BOOK REVIEW - Sangster, the forgotten prime minister
In recent months, Jamaicans have been paying tribute to their nation, an essential ingredient of a national spirit which breeds pride. This is necessary to elicit the cooperation of the citizenry on which the elements of national cooperation and collaboration are built. Pride is one of the key factors in loyalty, perhaps the most important element in the strength of a nation.
Among the many events over the holidays was the launching of a book - Jamaica's Forgotten Prime Minister - DONALD SANGSTER by Hartley Neita. It is a work of loyalty by a civil servant to his boss, almost 40 years earlier. However, Hartley died in December 2008, leaving the unpublished manuscript. His daughter, Michelle, out of love and loyalty to her father, has completed the publication, which is now available for Jamaican citizens to read, enjoy and digest.
Sir Donald is fortunate to have selected young Neita to be his press secretary in 1965, a relatively new post created for ministers as they received greater responsibility from the British Colonial authorities as Jamaica worked its way to Independence. Neita, who had served as press officer to Premier Norman Manley before Independence, meticulously recorded the events of the day and has been able to present a book, rich in detail and full of interest for anyone wishing to understand the process of decolonization and how Jamaica evolved from colony to Independent state on August 6, 1962.
He presents Sangster as a rich young man, who inherited property in rural Jamaica, but spent most of his life in the public service, a family tradition. He became a parish councillor, and then chairman (mayor) at age 21, the youngest in the country's history. From then, until his death at age 56, a few weeks after being sworn in as prime minister, his life was totally devoted to public service, as parish councillor, member of the House of Representatives, minister of Government, deputy prime minis.ter and finally, succeeding Sir Alexander Bustamante, the founding PM, in 1967.
The book paints an interesting picture of rural life, of the closeness between the Sangsters and their workers, of Munro College and the bonds which bound the boys for life. He constantly visited the school and ensured that it continued as a powerful force in Jamaican public life. It was Sir Donald, as minister of finance, who raised the funds from the World Bank, for the building of the 60 junior secondary schools, which changed forever the system which had provided secondary education for only five per cent of the population.
The book is at its best, describing the Jamaican village, and the efforts of communities to develop cottage industries, markets for produce and schools for their children.
At the international level, the book outlines Sangster's challenges in the Commonwealth, where the traditional members, were from white countries - Canada, Australia, New Zealand and South Africa. As the West Indian islands and African colonies joined the 'club', there was a threat that it might not survive the tensions that surfaced. Sir Donald, as Jamaica's representative, was always able to convince the British to convince the old Commonwealth', that the colour bar was not acceptable, and that the time was ripe for independence for all colonies, after they had given the vote to the native people. For these efforts, he was named 'Mr. Commonwealth'.

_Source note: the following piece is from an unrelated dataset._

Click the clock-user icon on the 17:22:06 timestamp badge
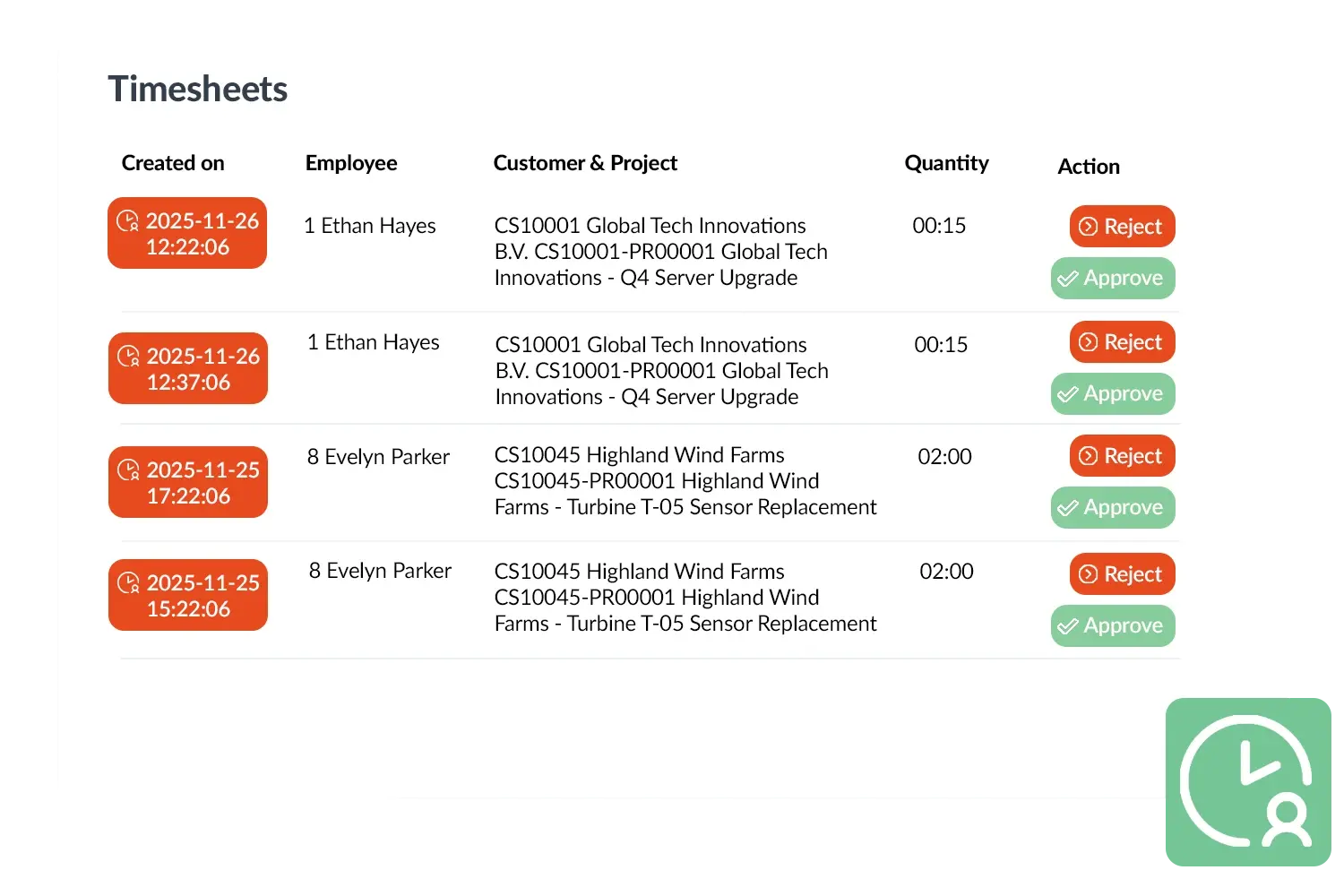1344x896 pixels. pyautogui.click(x=129, y=470)
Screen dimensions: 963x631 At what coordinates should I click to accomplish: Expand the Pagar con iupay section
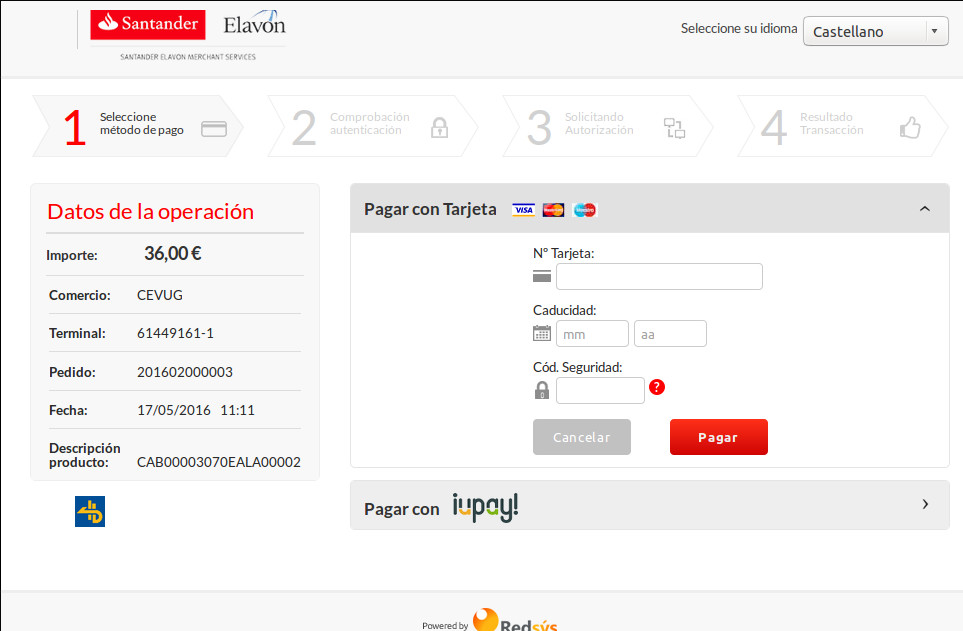point(924,504)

Sangster is painted as a lonely figure, a workaholic, implicitly trusted by Bustamante. He had an eye for detail, and maintained warm relations with the various factions in the party. It also touches on other members of the first Jamaican Cabinet, suggesting that Messrs Lightbourne and Tavares were constantly fighting for advantage, but always losing to the meticulous Sangster.
When Sir Donald died, there were numerous rumours that he had been poisoned. This is not strange. Traditionally, whenever a young person dies, Jamaicans suspect foul play. It was one of the major tools of the enslaved people against their enemies, real or imagined. Detailed medical reports from the Montreal Neurological Hospital are presented to show that he had been suffering from high blood pressure and had not taken his tablets for some days, when he had the cerebral attack at the Newcastle Army Barracks. Treated by Jamaica's best specialists, he was flown by special aircraft to Montreal, where he had been receiving treatment for the condition for several years.

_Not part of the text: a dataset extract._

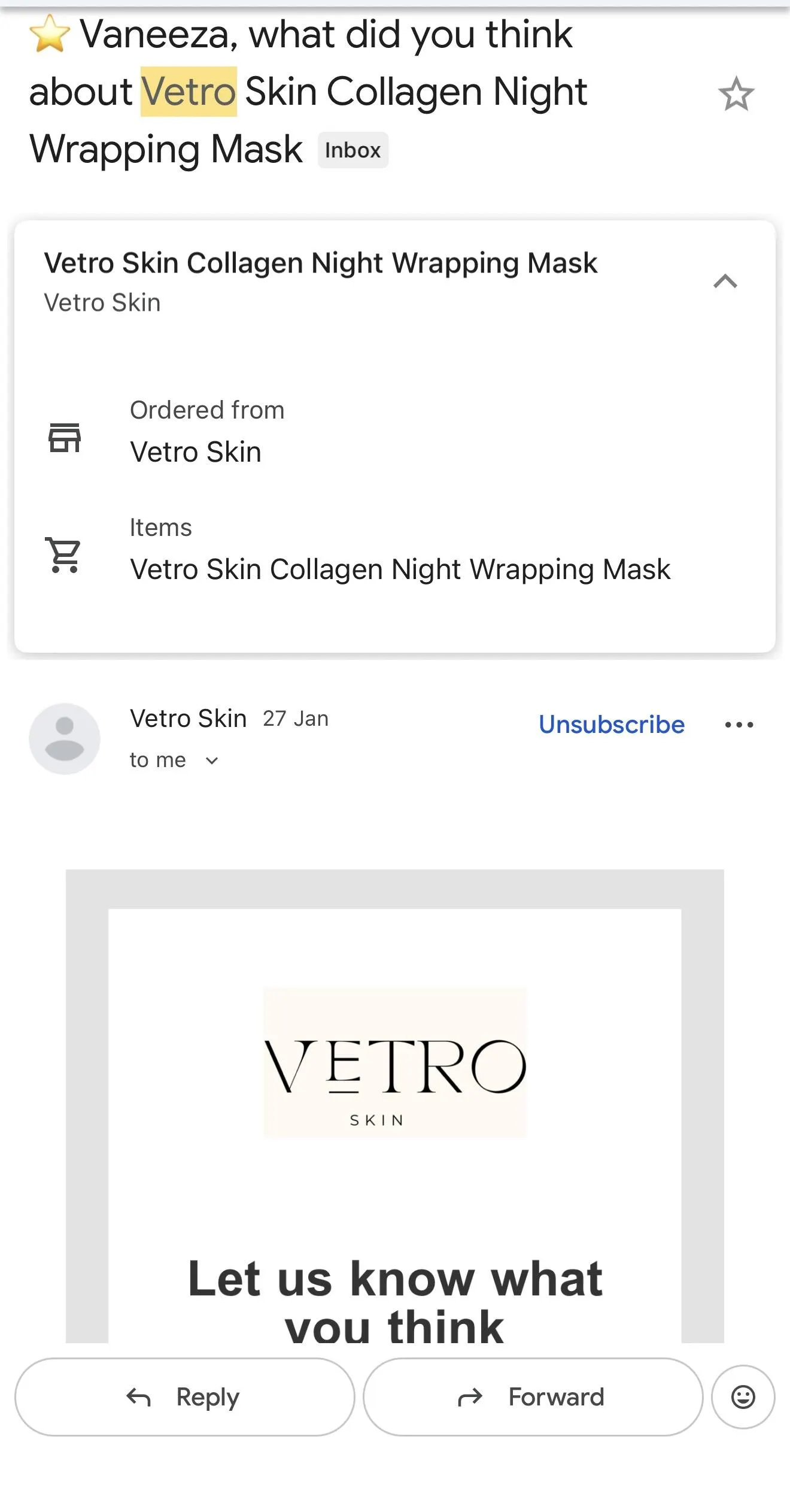This screenshot has height=1512, width=790.
Task: Select the Items row product name
Action: 400,569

The book captures the national trauma that followed the regular release of medical reports, until the final news reported his death - the manoeuvring within the party's hierarchy to replace him, and the orderly, well-managed process which brought his body home, the cortege from Montego Bay to Kingston, by rail and road, and the interment in the National Heroes Park. Hartley himself knew the pain of sudden death, as his beautiful wife, Elma, died suddenly at age 31, only two years before.
Jamaicans can feel proud that an unexpected tragedy was handled properly, legally and with dignity. In death, Sir Donald received the warmth and love which he eschewed in life. The book ends with an appeal for a proper memorial to this son of St Elizabeth, a gentleman, lawyer, parish councillor, mayor, deputy leader of the Jamaica Labour Party, minister of finance, and finally, prime minister. All achieved in 56 years. It is ironic that Bustamante, who retired because of ill health at age 83, lived until 93, while his successor passed at 56.
Persons interested in how Jamaica handled the early challenges of Independence will find this book to be a useful tool. The book should also be read by anyone interested in the internal workings of the Jamaican political system and the interplay between the governor general, the prime minister, the leader of the House of Representatives and the executive of the political parties.